Exercise details »
For the material below, return exactly the lines starting at the line containing "Screen dimensions: 525x420" and ending at the line containing "Given: Open the type dropdown for order_id", both ends included, and no others.

Information »
Start of Block
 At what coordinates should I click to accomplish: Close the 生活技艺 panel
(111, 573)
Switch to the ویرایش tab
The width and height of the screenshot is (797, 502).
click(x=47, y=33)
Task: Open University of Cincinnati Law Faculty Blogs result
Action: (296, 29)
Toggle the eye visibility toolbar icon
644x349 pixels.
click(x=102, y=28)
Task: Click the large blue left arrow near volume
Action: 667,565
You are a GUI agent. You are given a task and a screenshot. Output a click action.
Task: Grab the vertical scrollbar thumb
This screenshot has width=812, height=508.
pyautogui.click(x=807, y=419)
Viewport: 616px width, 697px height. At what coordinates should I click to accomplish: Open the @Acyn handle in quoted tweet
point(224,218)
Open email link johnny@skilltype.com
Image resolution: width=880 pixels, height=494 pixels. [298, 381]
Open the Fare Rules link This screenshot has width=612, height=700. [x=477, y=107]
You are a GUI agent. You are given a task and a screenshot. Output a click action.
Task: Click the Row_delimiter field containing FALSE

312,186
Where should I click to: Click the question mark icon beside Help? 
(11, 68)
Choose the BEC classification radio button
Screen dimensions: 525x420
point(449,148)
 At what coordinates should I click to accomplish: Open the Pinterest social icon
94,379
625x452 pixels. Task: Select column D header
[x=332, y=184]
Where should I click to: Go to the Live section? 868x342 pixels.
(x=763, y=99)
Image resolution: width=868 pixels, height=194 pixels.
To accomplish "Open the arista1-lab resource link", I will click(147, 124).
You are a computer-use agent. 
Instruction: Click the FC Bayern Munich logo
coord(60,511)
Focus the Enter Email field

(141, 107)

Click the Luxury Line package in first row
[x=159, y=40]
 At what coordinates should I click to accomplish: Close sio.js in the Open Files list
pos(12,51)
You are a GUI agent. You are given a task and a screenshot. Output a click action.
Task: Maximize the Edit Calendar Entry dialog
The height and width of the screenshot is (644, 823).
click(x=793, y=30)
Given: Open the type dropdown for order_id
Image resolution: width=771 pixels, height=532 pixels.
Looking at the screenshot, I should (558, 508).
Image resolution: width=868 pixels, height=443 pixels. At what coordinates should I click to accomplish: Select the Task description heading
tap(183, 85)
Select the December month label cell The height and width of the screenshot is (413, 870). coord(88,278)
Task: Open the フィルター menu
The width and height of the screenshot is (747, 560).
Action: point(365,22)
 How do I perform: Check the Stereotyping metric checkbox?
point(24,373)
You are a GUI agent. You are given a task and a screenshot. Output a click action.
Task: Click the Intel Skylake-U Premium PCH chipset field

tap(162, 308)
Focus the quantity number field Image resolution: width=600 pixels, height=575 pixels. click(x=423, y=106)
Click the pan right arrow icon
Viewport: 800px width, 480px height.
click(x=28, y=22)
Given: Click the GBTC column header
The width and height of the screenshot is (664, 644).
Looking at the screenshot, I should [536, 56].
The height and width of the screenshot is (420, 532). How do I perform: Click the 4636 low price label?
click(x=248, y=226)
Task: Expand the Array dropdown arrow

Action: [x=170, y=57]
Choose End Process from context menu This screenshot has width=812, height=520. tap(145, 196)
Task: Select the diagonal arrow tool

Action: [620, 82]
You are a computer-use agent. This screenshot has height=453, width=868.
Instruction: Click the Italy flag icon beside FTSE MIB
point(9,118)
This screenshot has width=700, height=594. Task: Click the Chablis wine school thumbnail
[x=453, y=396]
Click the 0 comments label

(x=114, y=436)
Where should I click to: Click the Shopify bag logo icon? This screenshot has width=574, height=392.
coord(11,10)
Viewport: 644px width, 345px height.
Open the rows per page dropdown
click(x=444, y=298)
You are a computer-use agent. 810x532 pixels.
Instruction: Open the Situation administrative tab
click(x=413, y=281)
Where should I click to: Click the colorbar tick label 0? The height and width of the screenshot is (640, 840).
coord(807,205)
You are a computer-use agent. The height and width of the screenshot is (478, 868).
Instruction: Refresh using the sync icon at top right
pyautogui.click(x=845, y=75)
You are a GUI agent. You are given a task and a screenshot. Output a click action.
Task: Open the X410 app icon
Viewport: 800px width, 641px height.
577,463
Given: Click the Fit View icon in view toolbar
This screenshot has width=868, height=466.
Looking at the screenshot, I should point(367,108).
End of Block
Result of the exercise »
Screen dimensions: 525x420
point(449,148)
 At what coordinates should I click to accomplish: Open the Pinterest social icon
94,379
625x452 pixels. Task: Select column D header
[x=332, y=184]
Where should I click to: Go to the Live section? 868x342 pixels.
(x=763, y=99)
Image resolution: width=868 pixels, height=194 pixels.
To accomplish "Open the arista1-lab resource link", I will click(147, 124).
You are a computer-use agent. 
Instruction: Click the FC Bayern Munich logo
coord(60,511)
Focus the Enter Email field

(141, 107)

Click the Luxury Line package in first row
[x=159, y=40]
 At what coordinates should I click to accomplish: Close sio.js in the Open Files list
pos(12,51)
You are a GUI agent. You are given a task and a screenshot. Output a click action.
Task: Maximize the Edit Calendar Entry dialog
The height and width of the screenshot is (644, 823).
click(x=793, y=30)
Given: Open the type dropdown for order_id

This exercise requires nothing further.